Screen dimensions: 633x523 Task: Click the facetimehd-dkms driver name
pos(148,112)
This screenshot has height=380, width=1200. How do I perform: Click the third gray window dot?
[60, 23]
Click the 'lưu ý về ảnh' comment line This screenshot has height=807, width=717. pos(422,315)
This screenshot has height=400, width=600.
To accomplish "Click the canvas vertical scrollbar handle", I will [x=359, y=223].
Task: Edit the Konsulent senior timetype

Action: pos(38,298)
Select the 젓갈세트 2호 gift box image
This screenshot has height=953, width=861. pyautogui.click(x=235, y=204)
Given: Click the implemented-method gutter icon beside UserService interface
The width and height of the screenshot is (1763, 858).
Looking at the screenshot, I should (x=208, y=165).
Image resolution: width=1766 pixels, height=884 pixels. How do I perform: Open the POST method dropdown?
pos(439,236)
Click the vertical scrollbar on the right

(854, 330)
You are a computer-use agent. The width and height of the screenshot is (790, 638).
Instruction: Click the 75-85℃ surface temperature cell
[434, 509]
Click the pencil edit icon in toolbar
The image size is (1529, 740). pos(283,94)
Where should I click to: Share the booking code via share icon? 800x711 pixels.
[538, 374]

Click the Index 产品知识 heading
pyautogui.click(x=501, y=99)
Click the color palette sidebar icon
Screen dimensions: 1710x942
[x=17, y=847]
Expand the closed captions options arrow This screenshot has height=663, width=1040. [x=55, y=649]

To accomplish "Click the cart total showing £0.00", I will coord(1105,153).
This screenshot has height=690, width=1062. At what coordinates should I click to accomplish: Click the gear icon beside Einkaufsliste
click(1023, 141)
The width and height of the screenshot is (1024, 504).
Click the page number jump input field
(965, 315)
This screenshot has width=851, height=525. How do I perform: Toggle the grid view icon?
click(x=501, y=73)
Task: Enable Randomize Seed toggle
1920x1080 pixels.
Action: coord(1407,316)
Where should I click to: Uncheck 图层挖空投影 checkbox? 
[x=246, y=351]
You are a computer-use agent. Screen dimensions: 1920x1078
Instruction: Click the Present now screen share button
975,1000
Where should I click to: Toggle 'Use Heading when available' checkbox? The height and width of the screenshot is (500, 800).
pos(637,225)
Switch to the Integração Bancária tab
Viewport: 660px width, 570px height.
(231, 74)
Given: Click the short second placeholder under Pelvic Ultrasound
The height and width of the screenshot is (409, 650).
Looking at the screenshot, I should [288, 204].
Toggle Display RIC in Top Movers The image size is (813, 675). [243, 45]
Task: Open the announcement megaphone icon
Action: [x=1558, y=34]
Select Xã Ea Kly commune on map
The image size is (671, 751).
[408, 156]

::::

▶ _Goal of the exercise_
Copy the data. Make sure every line matches exactly.

▶ _Exercise answer_
Screen dimensions: 633x523 Task: Click the facetimehd-dkms driver name
pos(148,112)
This screenshot has height=380, width=1200. How do I perform: Click the third gray window dot?
[60, 23]
Click the 'lưu ý về ảnh' comment line This screenshot has height=807, width=717. pos(422,315)
This screenshot has height=400, width=600.
To accomplish "Click the canvas vertical scrollbar handle", I will [x=359, y=223].
Task: Edit the Konsulent senior timetype

Action: pos(38,298)
Select the 젓갈세트 2호 gift box image
This screenshot has height=953, width=861. pyautogui.click(x=235, y=204)
Given: Click the implemented-method gutter icon beside UserService interface
The width and height of the screenshot is (1763, 858).
Looking at the screenshot, I should (x=208, y=165).
Image resolution: width=1766 pixels, height=884 pixels. How do I perform: Open the POST method dropdown?
pos(439,236)
Click the vertical scrollbar on the right

(854, 330)
You are a computer-use agent. The width and height of the screenshot is (790, 638).
Instruction: Click the 75-85℃ surface temperature cell
[434, 509]
Click the pencil edit icon in toolbar
The image size is (1529, 740). pos(283,94)
Where should I click to: Share the booking code via share icon? 800x711 pixels.
[538, 374]

Click the Index 产品知识 heading
pyautogui.click(x=501, y=99)
Click the color palette sidebar icon
Screen dimensions: 1710x942
[x=17, y=847]
Expand the closed captions options arrow This screenshot has height=663, width=1040. [x=55, y=649]

To accomplish "Click the cart total showing £0.00", I will coord(1105,153).
This screenshot has height=690, width=1062. At what coordinates should I click to accomplish: Click the gear icon beside Einkaufsliste
click(1023, 141)
The width and height of the screenshot is (1024, 504).
Click the page number jump input field
(965, 315)
This screenshot has width=851, height=525. How do I perform: Toggle the grid view icon?
click(x=501, y=73)
Task: Enable Randomize Seed toggle
1920x1080 pixels.
Action: coord(1407,316)
Where should I click to: Uncheck 图层挖空投影 checkbox? 
[x=246, y=351]
You are a computer-use agent. Screen dimensions: 1920x1078
Instruction: Click the Present now screen share button
975,1000
Where should I click to: Toggle 'Use Heading when available' checkbox? The height and width of the screenshot is (500, 800).
pos(637,225)
Switch to the Integração Bancária tab
Viewport: 660px width, 570px height.
(231, 74)
Given: Click the short second placeholder under Pelvic Ultrasound
The height and width of the screenshot is (409, 650).
Looking at the screenshot, I should [288, 204].
Toggle Display RIC in Top Movers The image size is (813, 675). [243, 45]
Task: Open the announcement megaphone icon
Action: [x=1558, y=34]
Select Xã Ea Kly commune on map
The image size is (671, 751).
[408, 156]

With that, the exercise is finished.